Che! No me critiquen Avatar! está muy bueno y la verdad a esta altura ya no distingo entre animé y "dibujitos"!!
Tenía entendido que one piece lo dibujaba un bracilero... ¿o era rave master?
En fin, en la página "El rincon del manga" aparecía "Transformers como animé" tanto la parte japonesa como Best Wars y la original... ya estan mesclando mucho... como las chicas superpoderosas Z, para entender todo, tienen que subirlo junto al original que es yankie... o sea, no me gusta que degraden por no ser japones (solo menciono la idea y no culpo a nadie)

En fin, animes que me gustan... vi muchos, pero muy pocos me gustaron... el mejor de todos... 

MONSTER

Luego le seguirían (El orden no especifica mayor preferencia)

Full metal Alchemis
Detective Conan (Del cual tengo hasta el capitulo 468, y aún me faltan)
Ho! My goddes!
Burn Up! w
Burn Up! Exess
Eat Man 98

Categoría Comedia:
2x2 Shinobuden
Exel Saga
School Rumble
Welcome to NHK
Orochuban Ebichu
Let's dance whit papa

y bueno, ahora vienen comentarios personales:

-Death Note: Nunca lo vi ni lo voy a ver
-DGrey Man: Muy lento... aburrido
-Elfen Lied: Fan service... pero tiene sangre y lo otro... la combinación perfecta.
-Ikkitousen: Trama complicada, fan service
-Evangelion: Si tienen que forzar al creador a que le haga un final, ya es una m@@@@@
-Samuray 7: Bueno, pero se entiende mucho mejor si se ve la pelicula. (la vieja en blanco y negro)
-Higurashi no naku koroni: Me contaron el final... lo quise matar!!!
-Code Geass: Sacan todo de la galera, pero despues lo explican...
-Samurai X: Muy bueno, no lo puse en los que me gusta porque a yo no lo considero, pero es muy bueno.
-Aika: Lo vi una vez y fué suficiente. Muy bueno 
-Akira: Si alguien me lo puede explicar, le agradezco...
-Pokemon: Lo vi cuando era pibe, pero cuando superaron los 150 pokemon, nunca mas lo vi..
-Slayers: Es uno que me gustaría ver.
-Full metal Panic: Muy buena, un poco lenta pero muy buena.
-Full metal Panic Fumofu: Lo tengo que ver!!!
-High School of The Dead (HOTD): Hueco, Fan service.
-Crono crusade: Interesante, un poco lento.
-Hellsing: Los ovas muy buenos, la serie un chamullo tremendo... casi al absurdo..
-Estas arrestado: Exelente serie! Ideal para ver autos!
-Initial D: Muy buena serie, que los dibujes no te engañen, la trama y la tecnica muy bien aplicadas
-Who those hunt elves: Muy buena... lastima que se quedo corta... (cortaron la serie)
-Candidate for goddes: Interesante, estaría bueno haber visto el final... pero por problemas de producción...
-Vandred: ¿¿¿WTF???
-Cyber Marionette: La primer temporada me gustó... el resto les perdí el hilo.
-Dragon Ball: Es su momento me encantó... ahora estoy podrido!! pero cada tanto me cruso un capitulo.

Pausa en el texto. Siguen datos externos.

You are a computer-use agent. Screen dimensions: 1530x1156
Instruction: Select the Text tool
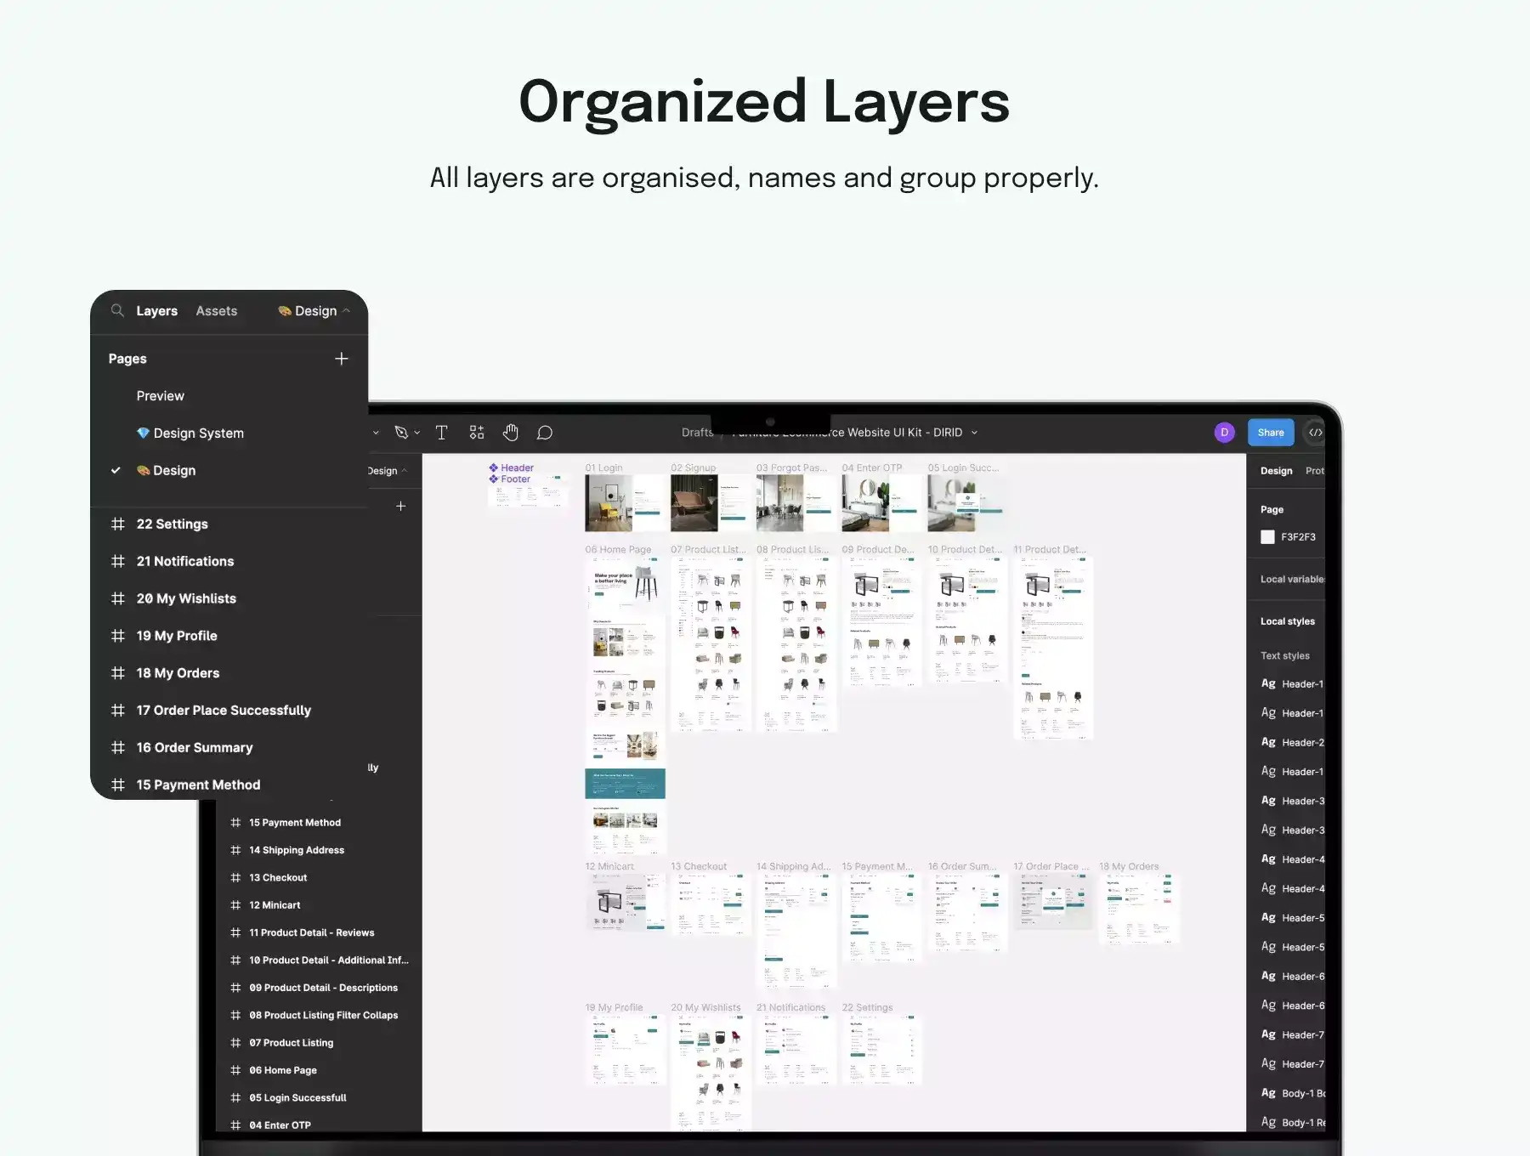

bueno... supongo que habre visto muchos más...


----------



## Jessy (Oct 3, 2010)

La pelicula de avatar, en lo personal, me parecio un horror y diferente a la serie. No tengo nada en contra de avatar la verdad me encanta solo queria hacer la aclaracion ^^u


----------



## snakewather (Oct 3, 2010)

Hola una pregunta? alguien vio un anime o no se si era el chiste es que era caricatura japonesa se llamaba el hombre lente la pasaban aca en mexico en el canal 9 o 22 esa me gustaba un monton pero nunca termine de verla alguien sabe cual era su nombre en japones o donde puedo descargar los capitulos por que la verdad no he encontrado nada puro actual?


----------



## Chico3001 (Oct 3, 2010)

Nepper dijo:


> -Death Note: Nunca lo vi ni lo voy a ver



Sinceramente de lo que te pierdes... la trama (del manga) es excelente, se me figura como una historia tipo Sherlock Holmes pero a lo Japones y mas en el reino de la fantasia.... 



Nepper dijo:


> -Elfen Lied: Fan service... pero tiene sangre y lo otro... la combinación perfecta.



Otra que me gusto mucho, toca muchos tabues de la sociedad, lastima que el final en el anime tampoco es como en el manga



Nepper dijo:


> -Evangelion: Si tienen que forzar al creador a que le haga un final, ya es una m@@@@@



El final del anime es un asco, pero la trama es muy buena



Nepper dijo:


> -Dragon Ball: Es su momento me encantó... ahora estoy podrido!! pero cada tanto me cruso un capitulo.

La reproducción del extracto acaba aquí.